Brano da leggere ▸
=====
Trasportata in alta quota tra il 13 e il 17 giugno, con la collaborazione della Uganda Wildlife Authority che gestisce le aree protette del Paese, dalla piccola spedizione organizzata dal Comitato EV-K²-CNR in occasione del centenario dell’esplorazione del massiccio da parte di Luigi Amedeo di Savoia, Duca degli Abruzzi, la centralina è stata sistemata il 18 e il 19 giugno da Giampietro Verza su un esposto crinale roccioso, a 4700 metri di quota ai piedi del Ghiacciaio Elena, che come gli altri del massiccio ha conosciuto una riduzione di quasi l’80 per cento della superficie  in cento anni.
 
La centralina registra in continuazione i sette parametri metereologici standard (temperatura, umidità e pressione dell’aria, direzione e intensità del vento, radiazione solare e pluviometria), è alimentata con un sistema a pannello solare e permetterà di avere per la prima volta delle informazioni certe e continue, in particolare per il microclima glaciale del Ruwenzori e in generale per tutta la montagna.
=====
Domande di studio ▸
A) Riformuli in forma di elenco il paragrafo del brano sulla centralina del Ruwenzori che inizia con "La centralina registra", mantenendone i fatti principali.
B) Modifichi il brano sulla centralina del Ruwenzori trascrivendone la parte da "Trasportata in alta quota" fino a "in cento anni." incluso, con "crinale" sostituito da "costone".
C) Prosegua il brano sulla centralina del Ruwenzori a partire dalla sua ultima frase.
Le voci che seguono provengono da una fonte diversa.
=====
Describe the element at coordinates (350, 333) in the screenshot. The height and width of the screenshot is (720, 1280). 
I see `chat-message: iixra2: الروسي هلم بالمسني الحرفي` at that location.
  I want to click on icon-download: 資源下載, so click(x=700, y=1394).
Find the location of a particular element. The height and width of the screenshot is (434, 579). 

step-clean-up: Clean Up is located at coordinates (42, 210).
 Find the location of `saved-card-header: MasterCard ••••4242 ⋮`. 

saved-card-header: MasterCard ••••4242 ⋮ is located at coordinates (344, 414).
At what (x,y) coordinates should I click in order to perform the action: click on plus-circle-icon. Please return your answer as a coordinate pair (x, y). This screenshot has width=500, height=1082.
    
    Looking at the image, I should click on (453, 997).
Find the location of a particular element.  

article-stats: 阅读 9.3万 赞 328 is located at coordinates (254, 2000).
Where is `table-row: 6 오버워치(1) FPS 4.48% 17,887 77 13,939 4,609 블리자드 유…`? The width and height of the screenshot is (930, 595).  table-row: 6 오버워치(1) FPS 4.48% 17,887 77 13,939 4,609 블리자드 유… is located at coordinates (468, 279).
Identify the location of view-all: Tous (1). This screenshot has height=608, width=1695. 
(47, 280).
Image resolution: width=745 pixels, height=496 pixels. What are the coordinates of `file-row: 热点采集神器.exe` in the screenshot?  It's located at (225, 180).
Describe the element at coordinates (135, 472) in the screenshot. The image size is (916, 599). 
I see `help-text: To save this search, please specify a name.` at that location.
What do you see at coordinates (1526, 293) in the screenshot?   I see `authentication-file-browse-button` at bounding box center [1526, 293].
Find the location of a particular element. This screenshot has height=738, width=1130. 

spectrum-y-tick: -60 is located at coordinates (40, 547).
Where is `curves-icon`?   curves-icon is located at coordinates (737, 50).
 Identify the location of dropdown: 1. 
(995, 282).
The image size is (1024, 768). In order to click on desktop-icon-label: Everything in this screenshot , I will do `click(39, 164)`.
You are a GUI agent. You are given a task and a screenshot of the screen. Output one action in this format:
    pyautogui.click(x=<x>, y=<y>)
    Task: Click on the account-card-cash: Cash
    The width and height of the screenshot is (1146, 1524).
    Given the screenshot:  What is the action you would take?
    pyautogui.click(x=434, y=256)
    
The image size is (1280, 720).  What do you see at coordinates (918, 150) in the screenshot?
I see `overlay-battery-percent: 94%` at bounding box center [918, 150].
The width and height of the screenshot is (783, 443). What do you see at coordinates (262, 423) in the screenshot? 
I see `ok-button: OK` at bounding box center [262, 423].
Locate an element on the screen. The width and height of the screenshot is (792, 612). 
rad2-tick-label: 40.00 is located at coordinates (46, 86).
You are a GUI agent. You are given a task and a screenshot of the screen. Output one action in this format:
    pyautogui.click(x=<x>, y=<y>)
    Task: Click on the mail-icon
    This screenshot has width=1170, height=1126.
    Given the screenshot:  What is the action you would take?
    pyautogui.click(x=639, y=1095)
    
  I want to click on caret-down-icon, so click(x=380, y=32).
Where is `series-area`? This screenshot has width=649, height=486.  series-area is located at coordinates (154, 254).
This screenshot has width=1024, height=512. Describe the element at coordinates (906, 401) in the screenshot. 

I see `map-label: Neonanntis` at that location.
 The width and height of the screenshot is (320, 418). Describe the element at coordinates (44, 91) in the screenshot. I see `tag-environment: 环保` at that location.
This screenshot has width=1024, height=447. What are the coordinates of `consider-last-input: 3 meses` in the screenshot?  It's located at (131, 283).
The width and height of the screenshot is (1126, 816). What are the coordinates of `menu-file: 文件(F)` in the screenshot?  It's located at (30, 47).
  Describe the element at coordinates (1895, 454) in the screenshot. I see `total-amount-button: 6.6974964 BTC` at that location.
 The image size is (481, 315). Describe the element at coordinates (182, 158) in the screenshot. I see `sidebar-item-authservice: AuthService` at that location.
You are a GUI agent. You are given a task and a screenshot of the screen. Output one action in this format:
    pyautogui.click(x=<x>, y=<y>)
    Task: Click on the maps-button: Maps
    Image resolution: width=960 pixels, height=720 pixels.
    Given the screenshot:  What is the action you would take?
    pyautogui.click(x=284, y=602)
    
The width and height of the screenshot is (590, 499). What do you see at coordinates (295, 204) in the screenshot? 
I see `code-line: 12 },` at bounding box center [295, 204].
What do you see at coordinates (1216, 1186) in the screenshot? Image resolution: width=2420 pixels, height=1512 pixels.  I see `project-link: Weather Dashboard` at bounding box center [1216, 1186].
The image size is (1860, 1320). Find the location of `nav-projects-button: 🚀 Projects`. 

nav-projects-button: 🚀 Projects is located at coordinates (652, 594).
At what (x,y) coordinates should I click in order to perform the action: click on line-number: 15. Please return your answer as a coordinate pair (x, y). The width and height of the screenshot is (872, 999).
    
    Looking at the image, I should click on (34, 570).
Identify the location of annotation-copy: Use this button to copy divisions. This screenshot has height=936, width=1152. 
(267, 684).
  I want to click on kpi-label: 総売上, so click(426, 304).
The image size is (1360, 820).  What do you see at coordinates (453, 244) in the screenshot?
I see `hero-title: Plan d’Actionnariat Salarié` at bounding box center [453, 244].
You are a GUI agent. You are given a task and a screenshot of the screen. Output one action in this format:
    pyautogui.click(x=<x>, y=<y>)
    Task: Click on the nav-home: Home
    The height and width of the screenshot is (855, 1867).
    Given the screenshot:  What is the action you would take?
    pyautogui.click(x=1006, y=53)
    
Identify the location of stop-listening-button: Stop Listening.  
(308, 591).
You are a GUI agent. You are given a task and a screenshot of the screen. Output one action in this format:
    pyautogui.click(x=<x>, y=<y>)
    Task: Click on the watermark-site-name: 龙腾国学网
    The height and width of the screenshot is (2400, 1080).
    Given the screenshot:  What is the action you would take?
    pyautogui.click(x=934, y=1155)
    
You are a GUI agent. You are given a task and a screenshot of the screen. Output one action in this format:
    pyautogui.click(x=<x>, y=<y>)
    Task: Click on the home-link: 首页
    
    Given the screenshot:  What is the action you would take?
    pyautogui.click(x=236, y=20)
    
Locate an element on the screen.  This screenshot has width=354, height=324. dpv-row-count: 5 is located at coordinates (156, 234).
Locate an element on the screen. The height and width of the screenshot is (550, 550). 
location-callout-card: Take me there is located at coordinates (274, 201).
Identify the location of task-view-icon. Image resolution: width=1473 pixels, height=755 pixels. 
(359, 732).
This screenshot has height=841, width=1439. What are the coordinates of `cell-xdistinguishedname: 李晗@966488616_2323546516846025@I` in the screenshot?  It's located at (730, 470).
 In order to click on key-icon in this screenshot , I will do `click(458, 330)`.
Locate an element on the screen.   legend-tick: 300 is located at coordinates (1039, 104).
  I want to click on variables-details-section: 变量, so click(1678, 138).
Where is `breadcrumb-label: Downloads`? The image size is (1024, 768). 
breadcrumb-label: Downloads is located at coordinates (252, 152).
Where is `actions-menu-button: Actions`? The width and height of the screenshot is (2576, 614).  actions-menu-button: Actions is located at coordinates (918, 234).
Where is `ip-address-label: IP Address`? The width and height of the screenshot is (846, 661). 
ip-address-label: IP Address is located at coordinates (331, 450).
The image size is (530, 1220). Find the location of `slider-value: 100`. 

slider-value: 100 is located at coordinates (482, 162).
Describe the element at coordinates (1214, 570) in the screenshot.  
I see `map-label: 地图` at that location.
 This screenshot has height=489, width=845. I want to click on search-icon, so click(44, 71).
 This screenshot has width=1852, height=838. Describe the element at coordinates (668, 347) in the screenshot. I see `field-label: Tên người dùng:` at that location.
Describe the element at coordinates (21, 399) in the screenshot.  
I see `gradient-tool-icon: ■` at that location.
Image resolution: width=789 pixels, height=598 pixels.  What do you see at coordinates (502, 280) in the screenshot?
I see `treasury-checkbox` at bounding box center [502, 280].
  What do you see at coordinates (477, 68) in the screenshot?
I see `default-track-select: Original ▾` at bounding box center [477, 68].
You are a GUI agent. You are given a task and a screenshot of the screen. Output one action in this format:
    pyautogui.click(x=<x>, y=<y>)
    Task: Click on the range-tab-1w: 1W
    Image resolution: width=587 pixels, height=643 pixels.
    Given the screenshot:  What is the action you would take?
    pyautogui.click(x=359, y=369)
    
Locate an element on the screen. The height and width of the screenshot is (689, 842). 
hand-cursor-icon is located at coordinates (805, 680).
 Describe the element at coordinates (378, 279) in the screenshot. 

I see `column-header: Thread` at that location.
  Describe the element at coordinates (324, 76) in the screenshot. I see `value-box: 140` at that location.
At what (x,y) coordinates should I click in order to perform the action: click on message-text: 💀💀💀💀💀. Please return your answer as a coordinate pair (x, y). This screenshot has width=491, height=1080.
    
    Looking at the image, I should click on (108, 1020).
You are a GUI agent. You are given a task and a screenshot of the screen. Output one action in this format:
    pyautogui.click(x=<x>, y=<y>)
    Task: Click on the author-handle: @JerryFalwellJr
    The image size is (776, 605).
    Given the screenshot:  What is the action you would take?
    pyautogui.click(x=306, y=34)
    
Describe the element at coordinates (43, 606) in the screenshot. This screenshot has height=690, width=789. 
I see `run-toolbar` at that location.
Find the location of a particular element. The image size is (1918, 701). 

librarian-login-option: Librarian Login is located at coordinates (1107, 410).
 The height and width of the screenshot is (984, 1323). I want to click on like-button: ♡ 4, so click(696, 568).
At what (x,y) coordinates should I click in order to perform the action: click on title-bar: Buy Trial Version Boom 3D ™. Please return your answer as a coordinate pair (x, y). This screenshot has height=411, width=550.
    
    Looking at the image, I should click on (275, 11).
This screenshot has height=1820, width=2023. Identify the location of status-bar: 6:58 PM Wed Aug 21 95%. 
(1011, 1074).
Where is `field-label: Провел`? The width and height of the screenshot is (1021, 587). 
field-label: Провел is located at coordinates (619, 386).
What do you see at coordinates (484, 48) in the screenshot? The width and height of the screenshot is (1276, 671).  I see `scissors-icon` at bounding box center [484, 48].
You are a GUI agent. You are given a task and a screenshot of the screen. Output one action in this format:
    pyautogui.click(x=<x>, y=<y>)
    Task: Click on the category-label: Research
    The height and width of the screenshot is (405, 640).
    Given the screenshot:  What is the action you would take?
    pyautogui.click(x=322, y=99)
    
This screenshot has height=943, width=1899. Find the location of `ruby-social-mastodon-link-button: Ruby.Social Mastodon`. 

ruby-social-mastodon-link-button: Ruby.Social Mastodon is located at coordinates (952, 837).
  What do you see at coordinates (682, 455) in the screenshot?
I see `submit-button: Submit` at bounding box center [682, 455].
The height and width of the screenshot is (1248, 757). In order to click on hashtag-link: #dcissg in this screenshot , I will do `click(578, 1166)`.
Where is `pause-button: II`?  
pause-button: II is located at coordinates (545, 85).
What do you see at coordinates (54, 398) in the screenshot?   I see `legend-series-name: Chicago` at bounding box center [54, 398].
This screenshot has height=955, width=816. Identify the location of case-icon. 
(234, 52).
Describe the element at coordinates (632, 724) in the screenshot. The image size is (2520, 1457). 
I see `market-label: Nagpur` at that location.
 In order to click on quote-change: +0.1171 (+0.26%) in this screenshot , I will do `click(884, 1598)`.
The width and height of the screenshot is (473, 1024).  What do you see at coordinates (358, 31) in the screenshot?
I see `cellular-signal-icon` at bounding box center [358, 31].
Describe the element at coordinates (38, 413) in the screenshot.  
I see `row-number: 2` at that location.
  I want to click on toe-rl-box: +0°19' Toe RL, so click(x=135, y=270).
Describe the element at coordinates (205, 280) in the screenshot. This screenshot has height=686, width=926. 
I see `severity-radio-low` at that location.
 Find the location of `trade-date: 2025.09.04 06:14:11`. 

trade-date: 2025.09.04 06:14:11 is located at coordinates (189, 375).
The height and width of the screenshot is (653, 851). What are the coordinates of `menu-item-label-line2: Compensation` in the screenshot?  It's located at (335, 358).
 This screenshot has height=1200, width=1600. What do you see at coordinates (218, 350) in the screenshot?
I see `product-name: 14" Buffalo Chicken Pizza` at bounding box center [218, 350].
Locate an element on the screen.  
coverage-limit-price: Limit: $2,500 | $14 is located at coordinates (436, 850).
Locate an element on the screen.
=====
Risposte all'esercizio ▸
A)
La centralina:
- registra in continuazione sette parametri meteorologici standard: temperatura, umidità e pressione dell'aria, direzione e intensità del vento, radiazione solare e pluviometria;
- è alimentata da un sistema a pannello solare;
- fornirà per la prima volta informazioni certe e continue, in particolare sul microclima glaciale del Ruwenzori e in generale sull'intera montagna.

B)
Trasportata in alta quota tra il 13 e il 17 giugno, con la collaborazione della Uganda Wildlife Authority che gestisce le aree protette del Paese, dalla piccola spedizione organizzata dal Comitato EV-K²-CNR in occasione del centenario dell’esplorazione del massiccio da parte di Luigi Amedeo di Savoia, Duca degli Abruzzi, la centralina è stata sistemata il 18 e il 19 giugno da Giampietro Verza su un esposto costone roccioso, a 4700 metri di quota ai piedi del Ghiacciaio Elena, che come gli altri del massiccio ha conosciuto una riduzione di quasi l’80 per cento della superficie  in cento anni.

C)
Questa iniziativa del Comitato EV-K²-CNR, finora particolarmente attivo in Asia, testimonia della volontà di allargare gli studi climatologici d’alta quota anche agli altri continenti. Centraline uguali a questa sono in funzione nella valle del Khumbu, ai piedi dell’Everest, e in quella del Baltoro che conduce verso il K2, sempre a quote comprese tra i 3000 e i 5000 metri.
 
La responsabilità del monitoraggio climatico ai fini glaciologici è del professor Claudio Smiraglia dell’Università di  Milano-Scienze della Terra, nei prossimi giorni l’equipe del professor Giogrio Vassena dell’Università di Brescia eseguirà approfonditi rilevamenti delle masse glaciali  del Ruwenzori con la strumentazione più avanzata oggi disponibile. 
 
I responsabili della Uganda Wildlife Authority si sono dimostrati estremamente interessati all’iniziativa e soddisfatti dell’inserimento di un’azione concreta nelle manifestazioni del centenario del Duca. I dati verranno condivisi tra i ricercatori che stanno monitorando il massiccio e le autorità ugandesi".